When is wood (mesquite) seasoned enough?

Discussion in 'Woods for Smoking' started by bbqandfootball, Feb 5, 2009.

  1. Got a small truck load today, and I'm getting another load tomorrow. Actually cut the tree down myself, seeing as how it was at my job, and basicly just an eye sore where it was located. My boss gave me the green light, so I figured free wood? Hell yeah.

    Pretty large mesquite tree, and 1/3 of one side was already completly dead.

    So how long will the rest have to season? The bottom of the tree was about 4 Ft. in circumference, if that helps.

    Alot of the smaller branches, even the ones that I didn't think were dead snapped in half easily, with no twisting or turning.

    Any advice?
  2. txbbqman

    txbbqman Smoking Fanatic SMF Premier Member

    Here is what I do BBQ, no matter what type of tree I cut down, and I do most of my own cutting as we have the land for it. Once it is cut, I split each cut into what will fit in my pit. Then I stack and let it sit a minimum of 6 months before I use it.

    This may be hard for me to explain but I will try. If you look at the end of a split log, you will start to see little cracks in the wood. When you start seeing these the wood is dry enough to smoke with.

    Maybe somebody else has a better idea, this is just the way my dad and grandad taught me and I have done good so far.

    I will try to get a pic of the end of a good seasoned stick tonight when I get home.

    Good Luck
  3. geek with fire

    geek with fire Master of the Pit OTBS Member

    My rule is, when you split it and bang the to pieces together; if it sounds like a broken bat, it's perfect.
  4. Thanks for the replys guys.

    Yeah, I had planned on the bigger sections not being ready till around mid July.

    I was mainly concerned about whether or not I could get away with using the smaller stuff for a little while. Makes me sick to buy mesquite at the store when the stuff is everywhere around here. I just never have known specific owners of land so as to get permission to go out and cut it, and hopefully avoid getting shot.

    Then I noticed this mesquite tree around to the side of my work place. I had seen it before, but honestly I just never put 2 and 2 together. [​IMG]

    So I guess it's safe to assume that splitting the 4 ft. stump sections will speed up the process, thus assuring that it's ready by mid July?
  5. txbbqman

    txbbqman Smoking Fanatic SMF Premier Member

    Yes sir you are correct
  6. Ok, how bout this?

    I read some old posts from a couple years ago here, and saw that it was said to be ok to use small chunks or chips of unseasoned wood.

    What if I went bat**** crazy with the old chainsaw on some of this stuff?

    It would be time consuming, but would hockey puck size chunks, or chips for that matter... be ready for use immediatly?

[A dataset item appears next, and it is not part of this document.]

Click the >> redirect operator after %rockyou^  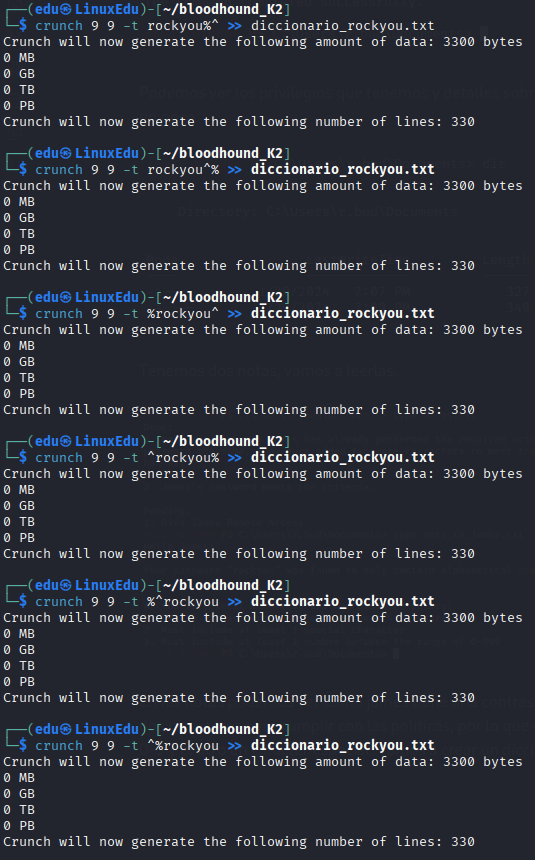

    I'm guessing that no matter how small you chop it up, the sap is still in there. But very small chunks should dry MUCH quicker, and be ready in say... a month?

    Is my logic correct?
  7. elkhunter76

    elkhunter76 Newbie

    Out of curiosity and because I live in Wyoming (we don't have mesquite trees. heck we don't have many trees) what is wrong with using green mesquite to smoke with?
  8. earache_my_eye

    earache_my_eye Smoking Fanatic OTBS Member

    you could always dry some out "Richtee-style"....I recall seeing a post where he dried/cured some wood chunks in his smoker....and got rid of some crappy Cowboy lump charcoal at the same time.

    Best advice I can give you is to get it split to sizes you want to use and stack it so it will get plenty of air flow....if you can stack it inside and put a fan or two on it......even better!!! Heat and airflow will cure it much faster than just sitting around outside in a pile. smaller pieces and good airflow might get it to a cured state in around 4 months instead of 6 or more.

    Geek does have a good point....dry wood definitely has a very distinct sound....[​IMG]

  9. davidmcg

    davidmcg Meat Mopper

    I think 6 months about does it, sometimes longer. If you cover it to keep the weather off, just be sure to do it loosely so air can get to it. Otherwise you'll get mold and.or wood rot. Must be rough to get free mesquite. It is one of my favorite three woods.